La recapitulación comienza con el llamamiento de Abraham. Dios subraya que el patriarca, como sus antepasados, eran idólatras; no era, pues, nada glorioso para el pueblo oír de quién eran descendientes:
Mirad a la piedra de donde fuisteis cortados, y al hueco de la cantera de donde fuisteis arrancados. Mirad a Abraham vuestro padre
(Isaías 51:1-2 ).
Para poder apreciar la gracia de la cual hemos sido los objetos, es menester recordar el lugar de donde fuimos sacados. “Él os dio vida a vosotros, cuando estabais muertos en vuestros delitos y pecados, en los cuales anduvisteis en otro tiempo, siguiendo la corriente de este mundo”. “Sabiendo que fuisteis rescatados de vuestra vana manera de vivir, la cual recibisteis de vuestros padres, no con cosas corruptibles, como oro o plata, sino con la sangre preciosa de Cristo” (Efesios 2:1-2; 1 Pedro 1:18-19). Judíos y gentiles debían recordar que la obra de la gracia fue la que los sacó de sus pecados y del mundo en el cual estaban, para llevarlos al cielo. Introducidos en las bendiciones de Dios para gozarlas, él nos quiere hablar de su gracia y por ella afianzar nuestros corazones; pero para comprenderla bien, es necesario que nuestro estado se halle plenamente revelado. Así sucedió con Israel en los caminos de Dios; por esa gracia llegó a Canaán y allí se enteró, quizá por primera vez, de la idolatría de sus padres y de la ruina total del tronco de donde había salido.
El cristiano hace idéntica experiencia: la ruina total del viejo hombre que abrigamos no se nos manifiesta en su plena realidad sino después de nuestra conversión y numerosas experiencias. ¿Cuándo supo Pablo que era el primero de los pecadores, y que en él no moraba el bien?

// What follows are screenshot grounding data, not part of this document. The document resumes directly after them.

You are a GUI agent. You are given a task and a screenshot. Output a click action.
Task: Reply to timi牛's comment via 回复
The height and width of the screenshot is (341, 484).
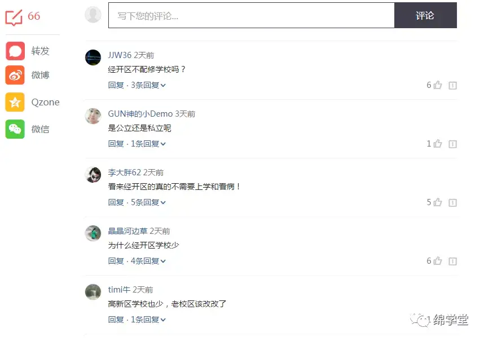click(x=116, y=320)
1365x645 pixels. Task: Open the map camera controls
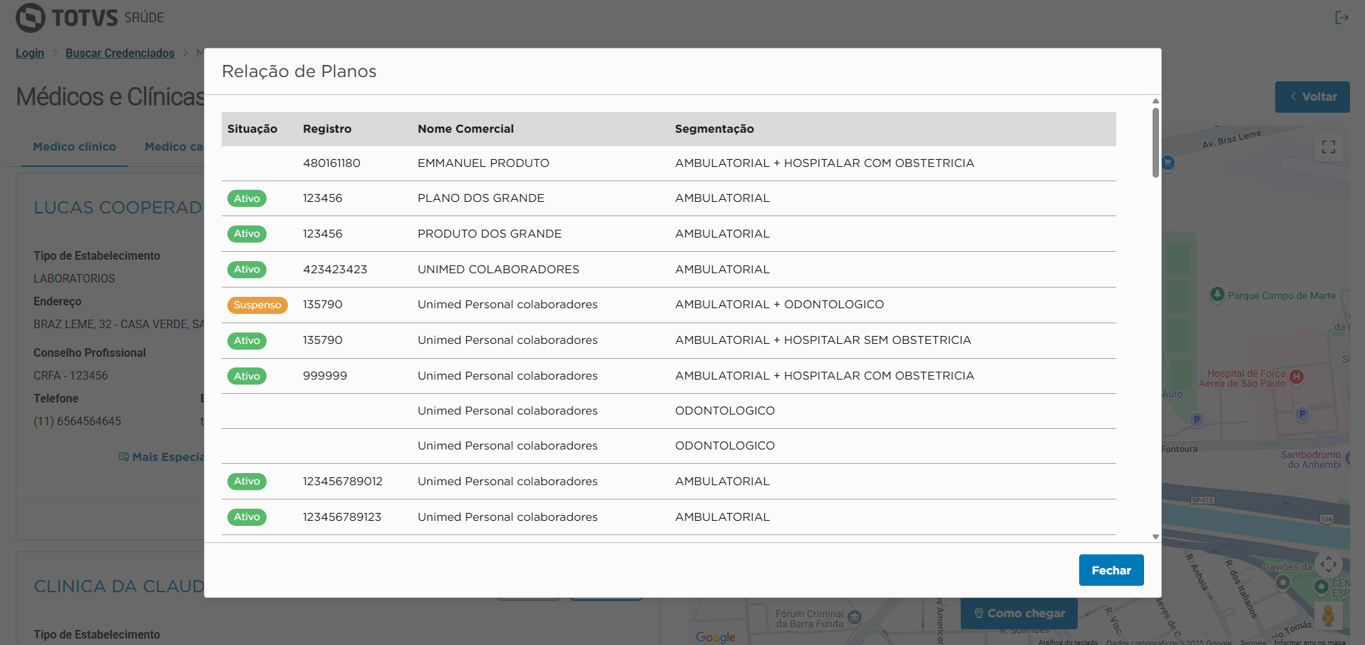click(x=1328, y=565)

Solamente cuando la plena luz de Dios alumbró su estado moral; así la ruina del hombre en Adán no nos aparece en su entera realidad sino cuando estamos plenamente librados de él. Pocos cristianos comprenden esta verdad, porque tristemente son pocos los que en realidad gozan de las bendiciones en Cristo. El pródigo sabía y sentía muchas cosas en cuanto a su estado miserable mientras iba de regreso a su casa: el hambre, sus harapos, su pecado, su culpabilidad; pero cuando fue introducido en la casa del padre, oyó por primera vez estas palabras:
Porque este mi hijo muerto era, y ha revivido
(Lucas 15:24).
¡Muerto! Sí, tal era su estado según la apreciación de su padre; así también es la nuestra después de haber sido introducidos en las bendiciones celestiales. ¡Cuán lejos estaba el hijo mayor de realizar esta condición para sí mismo!

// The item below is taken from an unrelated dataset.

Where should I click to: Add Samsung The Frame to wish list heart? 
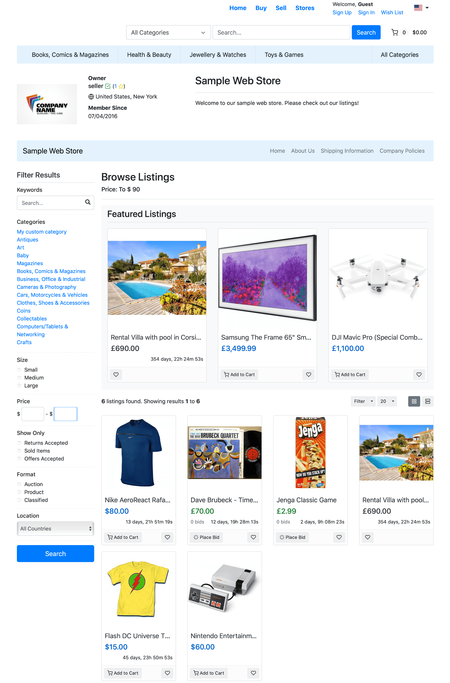coord(309,374)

Los trece primeros versículos de nuestro capítulo marcan indelebles huellas de la gracia divina desplegada a favor de su pueblo. Después de haber recordado la servidumbre idólatra de Abraham en Ur de los caldeos, señalan la elección de Dios en el patriarca, el llamamiento, la fe y las promesas que se concentran sobre su hijo. En Isaac la gracia recuerda el don del propio Hijo de Dios; en Jacob y Esaú (v. 4) hallamos la libre elección de la gracia, eligiendo a quien quiere, y casi siempre al peor. Seguidamente es mencionado Egipto, nombre que recordaba a Israel su redención; la gracia menciona a Moisés y a Aarón, quienes los sacaron de allí. El mar Rojo es recordado aquí como el lugar donde la gracia se glorificó aniquilando al enemigo; el desierto está mencionado para recordar la gracia siempre activa a favor de un pueblo rebelde y contradictor. La presencia de los enemigos resalta la poderosa gracia de Dios: el egipcio que lo retenía bajo el yugo estaba destruido; el amorreo que se oponía a su marcha estaba desbaratado; Balaam, el enemigo sutil, fue avergonzado. En fin, todas las naciones cananeas huyeron delante de Israel como perseguidas por tábanos. “Los cuales los arrojaron de delante de vosotros”; y la gracia se complace en repetir al pueblo: no es con tu espada ni con tu arco que poseíste esta tierra (v. 12). “Y os di la tierra por la cual nada trabajasteis, y las ciudades que no edificasteis” (v. 13). Una gracia tan maravillosa, ¿no hubiera debido empeñar a la nación a seguir al Señor?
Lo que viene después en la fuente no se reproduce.